Hukuki olarak kaldırmaya çalıştıkları İstanbul Sözleşmesi ve 6284 sayılı yasa fiilen uygulanmıyor. İktidar, altına imza attığı İstanbul Sözleşmesi’nin yükümlülüklerini yerine getirmesinin aksine bu Sözleşmeden vazgeçmeye dönük açıklama ve yönelimlerde bulunuyor. İstanbul Sözleşmesi’ne paralel iç hukuk düzenlemesi olan 6284 sayılı Ailenin Korunması ve Kadına Yönelik Şiddetin Önlenmesi Kanunu’na karşı belli çevreler iktidardan aldıkları güçle yasayla ilgisi olmayan iddialarda bulunuyor. Bu iddialar Sözleşme’nin ve 6284 sayılı yasanın “aile yapısını bozduğu, nafaka yükümlülüğü getirdiği, aileyi dağıttığı, boşanmalarda artış olduğu, özelde Sözleşme’nin eşcinselliği teşvik ettiği” gibi yasanın metninde olmayan, kamuoyunu açıkça yanlış yönlendiren söylemler barındırıyor.

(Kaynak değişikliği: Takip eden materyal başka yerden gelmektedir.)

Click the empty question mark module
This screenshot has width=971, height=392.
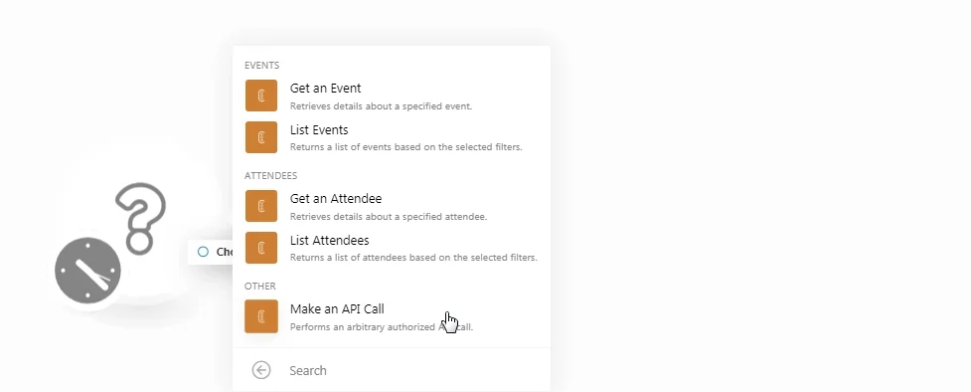coord(141,218)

Sözleşme’de nafaka ile ilgili bir düzenleme yoktur. Tartışmalara sebep olan 4. madde, ev içinde şiddete uğrayan herkesi; kadın, çocuk, yaşlı, erkek, engelli gibi pek çok grubu cinsiyet, ırk, renk, dil, din, siyasi veya başka tür görüş, cinsel yönelim, cinsiyet kimliği, medeni hal, göçmenlik statüsü gibi, herhangi bir nedenle ayrımcılık yapmaksızın korumayı temin eder.

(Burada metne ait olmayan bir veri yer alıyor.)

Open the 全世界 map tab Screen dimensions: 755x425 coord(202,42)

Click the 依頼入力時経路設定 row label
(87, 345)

Söz konusu maddedeki ayrımcılık yasağı Anayasa’da da mevcuttur. Sözleşme cinsel kimliklere ilişkin devletlere şiddetten ve ayrımcılıktan koruma yükümlülüğü getirmektedir. Sözleşme’nin amacı, hayatın tüm alanlarında tüm cinsiyetlerin eşitliğini sağlamaktır. Sözleşme karşıtlarının öne çıkardığı gerekçeler başka olsa da, asıl sebep Sözleşme’nin şiddeti cinsiyet eşitsizliğinin temelinde tanımlaması ve yaşamın her alanında kadın-erkek eşitliği fikrini temel almasıdır.

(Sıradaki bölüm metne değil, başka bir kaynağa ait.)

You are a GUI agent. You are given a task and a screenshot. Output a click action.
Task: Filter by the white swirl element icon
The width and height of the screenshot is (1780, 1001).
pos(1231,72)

Kadınların boşanma nedeni uğradıkları şiddettir. Şiddeti yaratan sebepleri konuşmak yerine kadının ne giydiği, nerede olduğu hatta İpek Er dosyasında olduğu gibi kadının anne ve ablasının özel hayatının konuşulması yanlıştır.  Asıl sorunun şiddet olduğu bu denli açıkken, şiddeti önleme amaçlı bir toplumsal metni “aileyi ve toplumu parçalayacağı” iddiasıyla yok etmeye kalkışmak aslında eşitlik fikrini yok etmeye yönelik bir hamledir. Dolayısıyla İstanbul Sözleşmesi’ni savunmak, sadece kadınların değil eşit ve şiddetsiz bir toplumda ayrımcılığa uğramadan yaşamayı talep eden tüm toplumsal kesimlerin derdi olmalıdır.

Kadın hareketi son bir yılda geçmişten geleceğe kadına, çocuğa, LGBTİ+’lara yapılan şiddete tacize, tecavüze ses olmaya, haklarımıza sahip çıkmaya çalışıyor. Siyasi iktidar kadınları bölmeye çalışsa da eşitlik sağlanana kadar varız var olmaya devam edeceğiz.